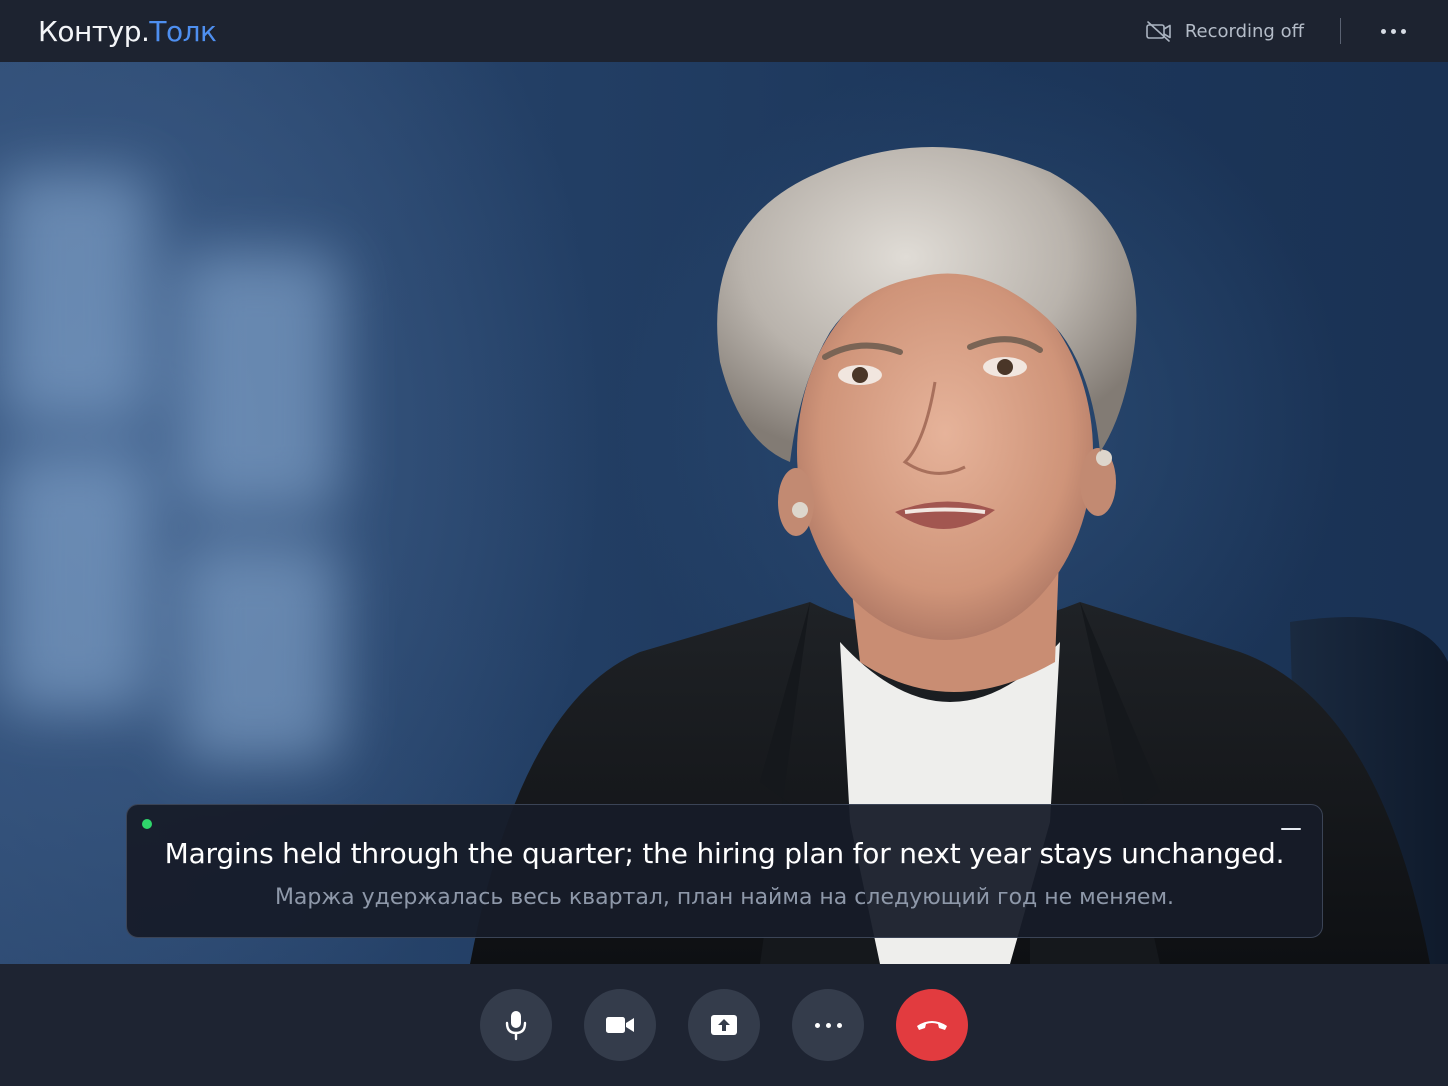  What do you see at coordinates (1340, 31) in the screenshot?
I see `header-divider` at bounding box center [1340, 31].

::::::::::

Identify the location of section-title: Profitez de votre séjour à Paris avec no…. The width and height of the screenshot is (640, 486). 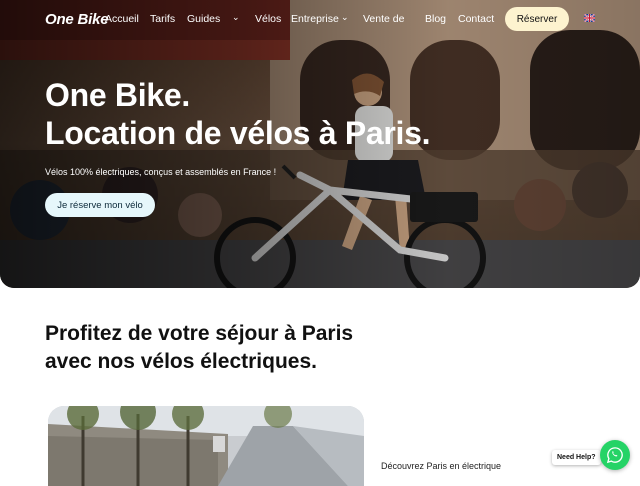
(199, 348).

::::::::::

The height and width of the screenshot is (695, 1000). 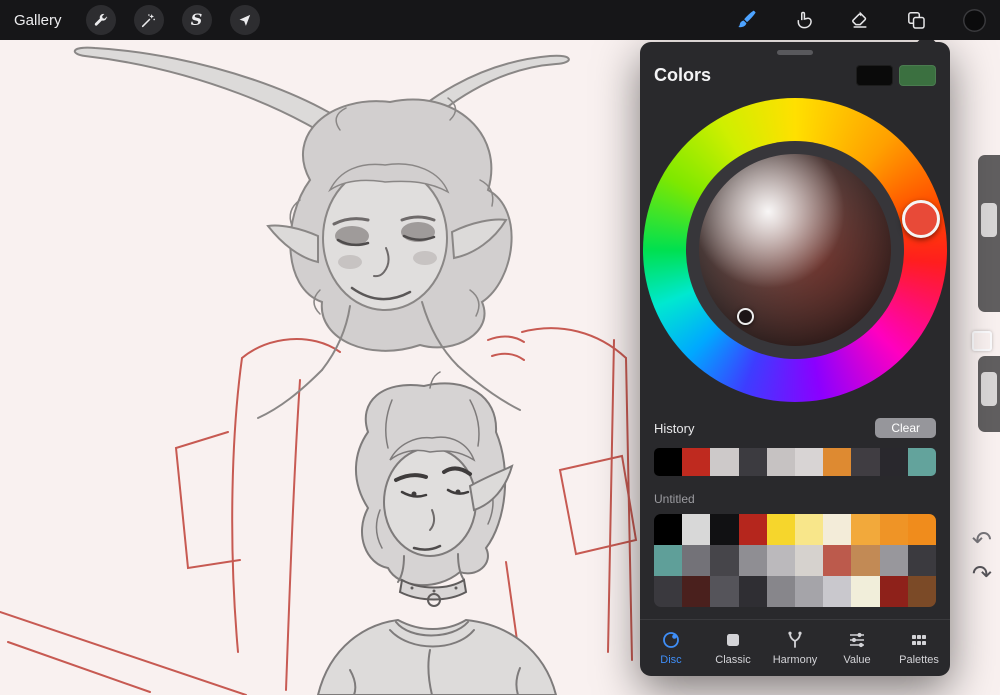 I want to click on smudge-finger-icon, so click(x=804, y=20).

::::::::::

*WHAT THE TASK REQUIRES:*
Express everything in the listing from the line containing "What do you" down to the line containing "center [1340, 31]." as a Markdown table with the columns Row and Line, omitting blank lines and pictures.

*TASK RESULT:*
| Row | Line |
|---|---|
| 1 |   What do you see at coordinates (1340, 31) in the screenshot? |
| 2 | I see `header-divider` at bounding box center [1340, 31]. |